Speaking of unemployed, nothing says stable human like saying on national television, "I live with my mom. I don't want to pay bills. Or cook." Sure, I understand that. If you are eight years of age. Amanda, amanda, amanda. It's outstanding that her eyes remain so wide. It actually makes me nervous. Nervous enough that I assume she is friends with the SK.

I did like a few of the girls. I use the word "like" loosely. There are a handful of girls that have learned, through watching seasons & seasons of the bachelor, to keep their crazy on the inside.

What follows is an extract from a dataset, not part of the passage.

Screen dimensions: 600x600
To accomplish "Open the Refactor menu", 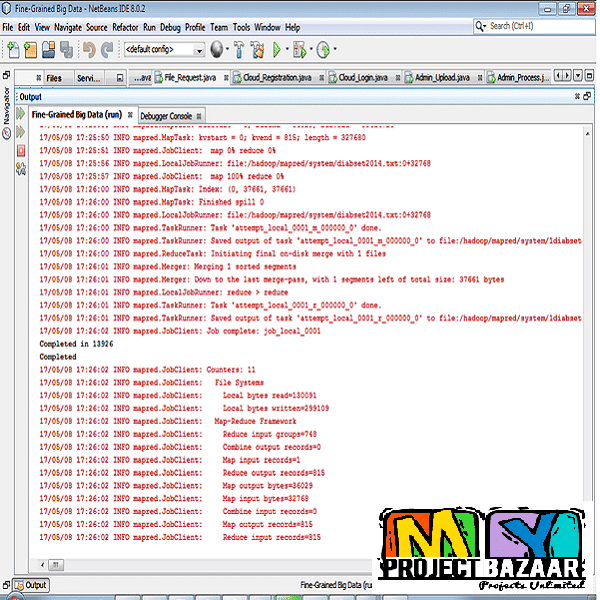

Britt. She is a cartoon character. I actually think she will be the next disney princess after Disney purchases the bachelor franchise. She's an LA-living, fun loving, but no actual loving allowed kind of girl. Chris liked her. I'm placing bets on her now.

The baby maker. Whitney has sort of a starling tone of voice, but I think she's sweet. I mean, she's a fertility nurse, guys. The inseminating pigs comment made me feel weird, but she's right- he makes baby pigs & she makes human babies. They are beautiful scientists.

Kaitlyn. Also, known as Miley Cyrus 2011. I forgot to form any opinions about her because I was so distracted by seeing a reincarnated Hannah Montana.

Kelsey for the bachelorette! Actually, Michelle Money for bachelorette, always. However, Kelsey is fabulous. Girl, those finger waves. You be so classy. She is getting a fair amount of screen time which leads me to believe she may be the next bachelorette. I also feel that way about Britt. Kelsey is stunning. Most of the bachelor clan look like carbon copies, dipped in different makeup buckets & covered in sequins. Kelsey is genuinely so pretty. I'm straight. Hello, pregnant with child but #lezbehonest. She reminds me a lot of Sharleen from Juan Pablo's season but says "organic" less.

High fives all around for reality TV. Here's to the most romantic & dramatic season thus far.


  1. Hi! I read your instagram account and read that you did'nt have a girl-name. But you said some time ago you liked Charlotte. I think Charlotte is a wonderful name...just saying. #noi'mnottryingtopushyouinacertaindirection haha!

  2. i'm laughing so hard, this is spot on!! haha
    is it just me or is there an exceptional number of crazies this season? the onion/pomegranate scene, ashley's offering of the yellow "rose" to a fellow contestant, and all these crazy eyes make me feel so uncomfortable. ashely s. honestly scares me.

  3. I agree with the Michelle money for bachelorette comment. And I didn't realize it before but Kaitlin definitely looks just like Miley Cyrus (back in the days where she wore clothes and had hair)

  4. well... Disney does own ABC so in a way Britt could be the next disney princess! (:

  5. Genuinely look forward to these posts every year. You nail it every time.

  6. Don't forget Jade. The porn star. (google, you're welcome) ABC really outdid themselves this time.


  7. The Bachelor is the best entertainment. And seriously, she has got to be a serial killer.